Data in this exercise:
-*-

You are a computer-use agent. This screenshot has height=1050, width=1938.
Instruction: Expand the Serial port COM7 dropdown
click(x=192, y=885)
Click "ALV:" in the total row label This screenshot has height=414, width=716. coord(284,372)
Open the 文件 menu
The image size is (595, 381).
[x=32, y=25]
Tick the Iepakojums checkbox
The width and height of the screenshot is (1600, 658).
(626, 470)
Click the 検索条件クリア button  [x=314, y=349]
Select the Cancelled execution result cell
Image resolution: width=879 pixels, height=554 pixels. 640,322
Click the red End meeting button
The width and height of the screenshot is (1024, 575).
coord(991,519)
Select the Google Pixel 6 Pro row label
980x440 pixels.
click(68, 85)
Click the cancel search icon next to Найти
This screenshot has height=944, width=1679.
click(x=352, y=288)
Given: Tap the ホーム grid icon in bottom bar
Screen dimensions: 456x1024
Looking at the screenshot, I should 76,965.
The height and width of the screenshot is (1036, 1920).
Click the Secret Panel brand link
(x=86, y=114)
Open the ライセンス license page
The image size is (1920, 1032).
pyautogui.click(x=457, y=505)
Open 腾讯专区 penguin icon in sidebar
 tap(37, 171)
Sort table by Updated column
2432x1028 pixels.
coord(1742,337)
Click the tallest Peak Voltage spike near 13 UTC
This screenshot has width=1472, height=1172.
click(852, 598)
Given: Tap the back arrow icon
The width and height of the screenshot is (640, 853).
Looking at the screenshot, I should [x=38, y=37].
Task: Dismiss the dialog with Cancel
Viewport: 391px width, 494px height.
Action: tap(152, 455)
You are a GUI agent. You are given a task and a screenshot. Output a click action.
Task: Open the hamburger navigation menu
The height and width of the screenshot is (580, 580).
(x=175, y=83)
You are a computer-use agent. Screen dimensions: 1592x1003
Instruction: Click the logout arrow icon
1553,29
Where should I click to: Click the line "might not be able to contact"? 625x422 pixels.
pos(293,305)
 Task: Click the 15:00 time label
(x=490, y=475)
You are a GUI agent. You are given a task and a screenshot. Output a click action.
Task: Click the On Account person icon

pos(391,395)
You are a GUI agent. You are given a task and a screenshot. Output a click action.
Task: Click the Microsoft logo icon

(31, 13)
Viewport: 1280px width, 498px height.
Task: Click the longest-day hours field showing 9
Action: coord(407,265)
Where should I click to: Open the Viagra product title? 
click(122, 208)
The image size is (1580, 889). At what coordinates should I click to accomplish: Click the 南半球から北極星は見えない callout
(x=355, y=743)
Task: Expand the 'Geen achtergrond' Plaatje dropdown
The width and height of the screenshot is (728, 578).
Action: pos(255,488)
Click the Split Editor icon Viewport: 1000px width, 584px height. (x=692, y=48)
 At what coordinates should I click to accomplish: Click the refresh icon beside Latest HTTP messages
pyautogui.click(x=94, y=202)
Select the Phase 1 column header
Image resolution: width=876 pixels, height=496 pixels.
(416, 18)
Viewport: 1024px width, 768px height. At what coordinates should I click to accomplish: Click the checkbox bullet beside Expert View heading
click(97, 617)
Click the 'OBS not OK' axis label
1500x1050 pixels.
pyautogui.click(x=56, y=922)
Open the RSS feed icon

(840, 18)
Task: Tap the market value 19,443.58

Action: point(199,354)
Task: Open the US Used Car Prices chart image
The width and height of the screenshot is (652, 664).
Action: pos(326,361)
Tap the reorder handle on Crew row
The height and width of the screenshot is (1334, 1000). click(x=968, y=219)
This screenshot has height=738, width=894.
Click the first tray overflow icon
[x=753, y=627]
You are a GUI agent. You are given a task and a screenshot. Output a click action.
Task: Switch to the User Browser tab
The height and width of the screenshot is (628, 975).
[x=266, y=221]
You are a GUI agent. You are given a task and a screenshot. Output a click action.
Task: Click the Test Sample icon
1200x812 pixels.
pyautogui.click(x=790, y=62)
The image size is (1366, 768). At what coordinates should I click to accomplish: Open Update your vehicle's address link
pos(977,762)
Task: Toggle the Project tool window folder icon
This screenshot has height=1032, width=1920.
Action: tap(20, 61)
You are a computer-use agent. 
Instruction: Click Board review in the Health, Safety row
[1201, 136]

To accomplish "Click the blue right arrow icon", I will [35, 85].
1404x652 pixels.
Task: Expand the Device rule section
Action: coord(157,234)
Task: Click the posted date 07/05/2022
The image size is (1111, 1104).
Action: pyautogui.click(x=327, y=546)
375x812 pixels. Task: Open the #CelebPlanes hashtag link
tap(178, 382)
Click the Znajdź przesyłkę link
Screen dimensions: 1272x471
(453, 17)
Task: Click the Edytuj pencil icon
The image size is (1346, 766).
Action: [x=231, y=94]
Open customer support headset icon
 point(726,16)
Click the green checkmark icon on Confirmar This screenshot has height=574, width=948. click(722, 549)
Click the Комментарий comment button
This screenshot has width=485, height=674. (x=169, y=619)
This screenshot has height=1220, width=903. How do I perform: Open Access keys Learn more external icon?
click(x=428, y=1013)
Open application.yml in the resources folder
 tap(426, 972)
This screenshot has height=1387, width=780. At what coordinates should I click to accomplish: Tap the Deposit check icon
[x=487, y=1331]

-*-

Problem to solve: All of the data above should be output exactly.

Your response:
You are a computer-use agent. This screenshot has height=1050, width=1938.
Instruction: Expand the Serial port COM7 dropdown
click(x=192, y=885)
Click "ALV:" in the total row label This screenshot has height=414, width=716. coord(284,372)
Open the 文件 menu
The image size is (595, 381).
[x=32, y=25]
Tick the Iepakojums checkbox
The width and height of the screenshot is (1600, 658).
(626, 470)
Click the 検索条件クリア button  [x=314, y=349]
Select the Cancelled execution result cell
Image resolution: width=879 pixels, height=554 pixels. 640,322
Click the red End meeting button
The width and height of the screenshot is (1024, 575).
coord(991,519)
Select the Google Pixel 6 Pro row label
980x440 pixels.
click(68, 85)
Click the cancel search icon next to Найти
This screenshot has height=944, width=1679.
click(x=352, y=288)
Given: Tap the ホーム grid icon in bottom bar
Screen dimensions: 456x1024
Looking at the screenshot, I should 76,965.
The height and width of the screenshot is (1036, 1920).
Click the Secret Panel brand link
(x=86, y=114)
Open the ライセンス license page
The image size is (1920, 1032).
pyautogui.click(x=457, y=505)
Open 腾讯专区 penguin icon in sidebar
 tap(37, 171)
Sort table by Updated column
2432x1028 pixels.
coord(1742,337)
Click the tallest Peak Voltage spike near 13 UTC
This screenshot has width=1472, height=1172.
click(852, 598)
Given: Tap the back arrow icon
The width and height of the screenshot is (640, 853).
Looking at the screenshot, I should [x=38, y=37].
Task: Dismiss the dialog with Cancel
Viewport: 391px width, 494px height.
Action: tap(152, 455)
You are a GUI agent. You are given a task and a screenshot. Output a click action.
Task: Open the hamburger navigation menu
The height and width of the screenshot is (580, 580).
(x=175, y=83)
You are a computer-use agent. Screen dimensions: 1592x1003
Instruction: Click the logout arrow icon
1553,29
Where should I click to: Click the line "might not be able to contact"? 625x422 pixels.
pos(293,305)
 Task: Click the 15:00 time label
(x=490, y=475)
You are a GUI agent. You are given a task and a screenshot. Output a click action.
Task: Click the On Account person icon

pos(391,395)
You are a GUI agent. You are given a task and a screenshot. Output a click action.
Task: Click the Microsoft logo icon

(31, 13)
Viewport: 1280px width, 498px height.
Task: Click the longest-day hours field showing 9
Action: coord(407,265)
Where should I click to: Open the Viagra product title? 
click(122, 208)
The image size is (1580, 889). At what coordinates should I click to accomplish: Click the 南半球から北極星は見えない callout
(x=355, y=743)
Task: Expand the 'Geen achtergrond' Plaatje dropdown
The width and height of the screenshot is (728, 578).
Action: pos(255,488)
Click the Split Editor icon Viewport: 1000px width, 584px height. (x=692, y=48)
 At what coordinates should I click to accomplish: Click the refresh icon beside Latest HTTP messages
pyautogui.click(x=94, y=202)
Select the Phase 1 column header
Image resolution: width=876 pixels, height=496 pixels.
(416, 18)
Viewport: 1024px width, 768px height. At what coordinates should I click to accomplish: Click the checkbox bullet beside Expert View heading
click(97, 617)
Click the 'OBS not OK' axis label
1500x1050 pixels.
pyautogui.click(x=56, y=922)
Open the RSS feed icon

(840, 18)
Task: Tap the market value 19,443.58

Action: point(199,354)
Task: Open the US Used Car Prices chart image
The width and height of the screenshot is (652, 664).
Action: pos(326,361)
Tap the reorder handle on Crew row
The height and width of the screenshot is (1334, 1000). click(x=968, y=219)
This screenshot has height=738, width=894.
Click the first tray overflow icon
[x=753, y=627]
You are a GUI agent. You are given a task and a screenshot. Output a click action.
Task: Switch to the User Browser tab
The height and width of the screenshot is (628, 975).
[x=266, y=221]
You are a GUI agent. You are given a task and a screenshot. Output a click action.
Task: Click the Test Sample icon
1200x812 pixels.
pyautogui.click(x=790, y=62)
The image size is (1366, 768). At what coordinates should I click to accomplish: Open Update your vehicle's address link
pos(977,762)
Task: Toggle the Project tool window folder icon
This screenshot has height=1032, width=1920.
Action: tap(20, 61)
You are a computer-use agent. 
Instruction: Click Board review in the Health, Safety row
[1201, 136]

To accomplish "Click the blue right arrow icon", I will [35, 85].
1404x652 pixels.
Task: Expand the Device rule section
Action: coord(157,234)
Task: Click the posted date 07/05/2022
The image size is (1111, 1104).
Action: pyautogui.click(x=327, y=546)
375x812 pixels. Task: Open the #CelebPlanes hashtag link
tap(178, 382)
Click the Znajdź przesyłkę link
Screen dimensions: 1272x471
(453, 17)
Task: Click the Edytuj pencil icon
The image size is (1346, 766).
Action: [x=231, y=94]
Open customer support headset icon
 point(726,16)
Click the green checkmark icon on Confirmar This screenshot has height=574, width=948. click(722, 549)
Click the Комментарий comment button
This screenshot has width=485, height=674. (x=169, y=619)
This screenshot has height=1220, width=903. How do I perform: Open Access keys Learn more external icon?
click(x=428, y=1013)
Open application.yml in the resources folder
 tap(426, 972)
This screenshot has height=1387, width=780. At what coordinates should I click to accomplish: Tap the Deposit check icon
[x=487, y=1331]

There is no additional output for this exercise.